The world is experiencing a transition to sustainability, which is evident from the increasing use of renewable energy technologies and the rise of the circular economy. The circular economy is a major field which accounts for the generation of valuable products either from waste streams from industries or by recycling used materials and products. Waste paper sludge, for example, is such a waste stream in the paper industry, in which minerals (CaCO3) can be recycled. This is done by Alucha Recycling Technologies, by using a pyrolysis and fluidized bed combustion process. The minerals can be reused in the market as fillers in various products, including plastics, paints, rubber and paper.

This research focuses on the fluidized bed combustor. The minerals obtained from the process are used as bed material in the reactor. The particles have ultra-fine particle diameters, Geldart group A or C (d_ST=1.28 micro m). It is not yet known how this group of particles will fluidize. In this report, the fluidization behavior of Alucha’s particles is investigated, based on theory and experiments with a lab BFB scale setup. These results have been combined to create a fluidization behavior model. In addition, a solution to improve the fluidization using oscillating superficial gas velocity is investigated. The oscillating superficial gas velocity will overcome the problems during a run of the BFB, such as agglomerations and channeling. 

The model, based on data from the lab BFB, is translated to the behavior in the pilot BFB (60kg/hr production capacity), to research if the model is also valid for larger setups. In the future, a demo plant with a production capacity more than ten times the capacity of the pilot plant will be build. Data is gathered by running the pilot BFB and is analyzed and compared with the results of the lab BFB. As a result, it is easy to scale up from pilot to demo plant, because the fluidization behavior can be predicted.

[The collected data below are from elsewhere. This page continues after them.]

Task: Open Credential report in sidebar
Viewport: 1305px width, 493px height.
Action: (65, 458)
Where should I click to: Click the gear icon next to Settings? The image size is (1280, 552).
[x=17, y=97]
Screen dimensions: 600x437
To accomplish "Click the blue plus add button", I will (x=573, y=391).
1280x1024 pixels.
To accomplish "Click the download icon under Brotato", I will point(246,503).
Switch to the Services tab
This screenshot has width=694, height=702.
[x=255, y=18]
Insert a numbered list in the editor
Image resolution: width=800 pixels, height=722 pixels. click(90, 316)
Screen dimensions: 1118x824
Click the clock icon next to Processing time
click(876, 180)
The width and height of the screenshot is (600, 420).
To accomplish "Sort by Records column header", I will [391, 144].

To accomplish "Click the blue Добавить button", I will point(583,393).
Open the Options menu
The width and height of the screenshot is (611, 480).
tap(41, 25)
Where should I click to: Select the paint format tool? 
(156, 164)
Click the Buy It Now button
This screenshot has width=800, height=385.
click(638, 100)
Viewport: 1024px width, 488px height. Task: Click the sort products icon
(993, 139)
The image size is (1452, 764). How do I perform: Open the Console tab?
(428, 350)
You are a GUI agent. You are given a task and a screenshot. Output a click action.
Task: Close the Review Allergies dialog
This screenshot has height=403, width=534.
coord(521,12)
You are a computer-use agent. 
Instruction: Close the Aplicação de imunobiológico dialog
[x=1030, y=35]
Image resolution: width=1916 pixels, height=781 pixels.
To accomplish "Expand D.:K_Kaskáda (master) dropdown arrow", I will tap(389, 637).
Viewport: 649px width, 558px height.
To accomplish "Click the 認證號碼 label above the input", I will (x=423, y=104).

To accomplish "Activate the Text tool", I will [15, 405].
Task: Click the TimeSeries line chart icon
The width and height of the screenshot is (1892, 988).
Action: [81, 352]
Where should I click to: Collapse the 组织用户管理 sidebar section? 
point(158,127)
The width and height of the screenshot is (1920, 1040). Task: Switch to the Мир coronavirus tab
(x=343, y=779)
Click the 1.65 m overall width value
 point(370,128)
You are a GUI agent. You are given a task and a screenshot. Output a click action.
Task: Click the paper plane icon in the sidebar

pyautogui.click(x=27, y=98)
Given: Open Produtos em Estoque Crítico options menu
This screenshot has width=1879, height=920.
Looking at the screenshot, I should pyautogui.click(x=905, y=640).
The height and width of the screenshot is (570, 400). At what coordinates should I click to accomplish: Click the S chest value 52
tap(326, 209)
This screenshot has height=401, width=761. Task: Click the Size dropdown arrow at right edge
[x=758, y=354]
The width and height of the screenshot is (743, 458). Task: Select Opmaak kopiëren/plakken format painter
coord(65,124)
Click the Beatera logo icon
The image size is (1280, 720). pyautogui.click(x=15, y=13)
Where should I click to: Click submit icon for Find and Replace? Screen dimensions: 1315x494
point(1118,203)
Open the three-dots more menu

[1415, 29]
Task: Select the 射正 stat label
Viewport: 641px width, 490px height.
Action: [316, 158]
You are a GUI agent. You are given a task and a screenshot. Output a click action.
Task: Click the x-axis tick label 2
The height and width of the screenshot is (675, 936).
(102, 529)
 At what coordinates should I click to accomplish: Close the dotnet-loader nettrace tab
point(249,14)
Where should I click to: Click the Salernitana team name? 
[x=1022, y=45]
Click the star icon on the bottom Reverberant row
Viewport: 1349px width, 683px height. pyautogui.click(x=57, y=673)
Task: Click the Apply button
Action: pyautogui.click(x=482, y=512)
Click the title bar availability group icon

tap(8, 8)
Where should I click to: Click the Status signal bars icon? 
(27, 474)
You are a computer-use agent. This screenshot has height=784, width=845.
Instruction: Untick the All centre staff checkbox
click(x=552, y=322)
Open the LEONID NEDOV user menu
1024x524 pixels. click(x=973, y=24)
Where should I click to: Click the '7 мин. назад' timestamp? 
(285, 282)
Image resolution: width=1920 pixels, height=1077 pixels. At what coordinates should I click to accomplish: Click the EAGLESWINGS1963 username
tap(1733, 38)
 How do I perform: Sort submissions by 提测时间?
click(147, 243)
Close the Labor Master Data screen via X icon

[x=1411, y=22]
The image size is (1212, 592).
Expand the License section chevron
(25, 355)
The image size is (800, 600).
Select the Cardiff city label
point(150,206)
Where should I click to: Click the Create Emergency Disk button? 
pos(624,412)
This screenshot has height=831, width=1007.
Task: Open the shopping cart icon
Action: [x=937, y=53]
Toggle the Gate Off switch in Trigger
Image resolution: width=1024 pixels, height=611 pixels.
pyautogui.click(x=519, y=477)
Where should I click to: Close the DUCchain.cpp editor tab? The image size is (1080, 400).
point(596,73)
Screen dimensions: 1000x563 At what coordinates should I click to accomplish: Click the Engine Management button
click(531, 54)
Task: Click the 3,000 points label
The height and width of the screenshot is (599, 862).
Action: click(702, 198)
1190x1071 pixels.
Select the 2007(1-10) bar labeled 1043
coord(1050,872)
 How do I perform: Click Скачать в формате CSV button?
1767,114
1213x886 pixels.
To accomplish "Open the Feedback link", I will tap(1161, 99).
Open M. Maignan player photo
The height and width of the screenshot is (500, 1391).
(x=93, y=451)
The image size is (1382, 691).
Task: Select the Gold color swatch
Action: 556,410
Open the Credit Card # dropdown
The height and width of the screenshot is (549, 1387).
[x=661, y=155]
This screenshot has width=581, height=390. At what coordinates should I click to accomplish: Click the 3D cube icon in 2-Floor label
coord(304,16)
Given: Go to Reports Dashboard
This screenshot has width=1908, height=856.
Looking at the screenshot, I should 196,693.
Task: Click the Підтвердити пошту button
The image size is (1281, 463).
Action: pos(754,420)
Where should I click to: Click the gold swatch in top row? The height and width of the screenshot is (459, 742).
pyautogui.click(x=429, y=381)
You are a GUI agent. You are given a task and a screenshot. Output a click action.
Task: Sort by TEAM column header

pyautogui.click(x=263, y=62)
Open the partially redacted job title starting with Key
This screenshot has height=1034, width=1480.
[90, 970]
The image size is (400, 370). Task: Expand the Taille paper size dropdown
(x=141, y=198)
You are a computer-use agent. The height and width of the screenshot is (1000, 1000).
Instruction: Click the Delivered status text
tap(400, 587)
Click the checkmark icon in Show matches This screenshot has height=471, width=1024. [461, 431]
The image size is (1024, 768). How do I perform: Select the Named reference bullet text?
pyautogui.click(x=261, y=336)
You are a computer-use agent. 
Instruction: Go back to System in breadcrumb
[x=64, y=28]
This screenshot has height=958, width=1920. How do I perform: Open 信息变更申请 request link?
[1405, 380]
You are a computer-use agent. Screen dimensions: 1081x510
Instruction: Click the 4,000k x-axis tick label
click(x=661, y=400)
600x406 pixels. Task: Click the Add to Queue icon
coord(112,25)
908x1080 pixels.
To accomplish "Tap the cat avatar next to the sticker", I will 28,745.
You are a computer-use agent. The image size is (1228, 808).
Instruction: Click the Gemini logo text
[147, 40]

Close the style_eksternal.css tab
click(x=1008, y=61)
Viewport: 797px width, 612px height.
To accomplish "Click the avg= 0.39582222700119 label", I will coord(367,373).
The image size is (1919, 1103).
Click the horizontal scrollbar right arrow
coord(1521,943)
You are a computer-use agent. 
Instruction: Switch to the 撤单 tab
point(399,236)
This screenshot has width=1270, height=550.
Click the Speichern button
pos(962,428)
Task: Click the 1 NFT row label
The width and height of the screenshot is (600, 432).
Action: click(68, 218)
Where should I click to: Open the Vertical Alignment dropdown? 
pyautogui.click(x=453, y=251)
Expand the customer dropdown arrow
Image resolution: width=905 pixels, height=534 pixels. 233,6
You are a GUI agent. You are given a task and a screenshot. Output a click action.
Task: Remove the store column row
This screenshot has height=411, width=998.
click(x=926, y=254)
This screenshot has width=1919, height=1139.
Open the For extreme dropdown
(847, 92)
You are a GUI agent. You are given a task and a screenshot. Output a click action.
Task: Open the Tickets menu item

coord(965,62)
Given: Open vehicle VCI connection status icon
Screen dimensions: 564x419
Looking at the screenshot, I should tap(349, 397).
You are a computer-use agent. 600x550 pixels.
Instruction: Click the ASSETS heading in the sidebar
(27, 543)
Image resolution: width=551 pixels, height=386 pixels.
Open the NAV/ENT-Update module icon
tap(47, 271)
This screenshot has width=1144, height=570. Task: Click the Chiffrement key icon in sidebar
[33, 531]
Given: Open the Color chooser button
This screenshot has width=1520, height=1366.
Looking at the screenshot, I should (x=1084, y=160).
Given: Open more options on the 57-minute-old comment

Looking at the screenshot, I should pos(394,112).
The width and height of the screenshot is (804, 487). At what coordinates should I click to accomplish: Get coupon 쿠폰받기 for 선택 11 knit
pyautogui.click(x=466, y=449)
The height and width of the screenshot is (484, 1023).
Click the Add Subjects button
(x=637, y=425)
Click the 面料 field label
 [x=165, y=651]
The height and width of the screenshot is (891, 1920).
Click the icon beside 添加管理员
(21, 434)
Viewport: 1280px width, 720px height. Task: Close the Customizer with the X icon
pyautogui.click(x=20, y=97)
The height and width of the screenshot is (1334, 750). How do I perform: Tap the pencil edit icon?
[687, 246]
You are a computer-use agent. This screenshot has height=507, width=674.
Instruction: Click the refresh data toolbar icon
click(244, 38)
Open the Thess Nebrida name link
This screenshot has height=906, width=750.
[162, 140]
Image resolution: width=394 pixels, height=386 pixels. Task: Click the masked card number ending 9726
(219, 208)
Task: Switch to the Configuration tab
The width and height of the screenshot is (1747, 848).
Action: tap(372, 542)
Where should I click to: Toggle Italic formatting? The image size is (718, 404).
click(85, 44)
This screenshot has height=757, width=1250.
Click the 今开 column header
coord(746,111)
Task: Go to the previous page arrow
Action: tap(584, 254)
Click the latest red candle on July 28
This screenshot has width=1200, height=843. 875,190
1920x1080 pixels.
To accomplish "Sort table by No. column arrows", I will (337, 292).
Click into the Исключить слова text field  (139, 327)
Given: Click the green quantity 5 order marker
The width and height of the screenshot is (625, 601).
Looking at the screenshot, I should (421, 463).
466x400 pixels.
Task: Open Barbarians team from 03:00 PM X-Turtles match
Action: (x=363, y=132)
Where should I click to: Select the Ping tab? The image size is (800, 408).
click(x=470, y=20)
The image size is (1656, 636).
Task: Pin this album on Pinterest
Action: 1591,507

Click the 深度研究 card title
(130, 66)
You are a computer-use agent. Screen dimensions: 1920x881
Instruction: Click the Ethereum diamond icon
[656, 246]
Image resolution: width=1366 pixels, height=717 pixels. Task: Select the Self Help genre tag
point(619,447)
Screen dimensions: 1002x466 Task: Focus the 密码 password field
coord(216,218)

Lastly, a theoretical heat transfer model of the pilot BFB is developed to keep the bed temperature below 500 degree C. This will prevent the calcium carbonate from decomposing, rendering it unusable as fillers. The heat transfer model is used to check if the in-bed heat exchanger and cooling wall in the pilot BFB setup have sufficient capacity. The heat transfer model can also be used for the cooling settings during a run.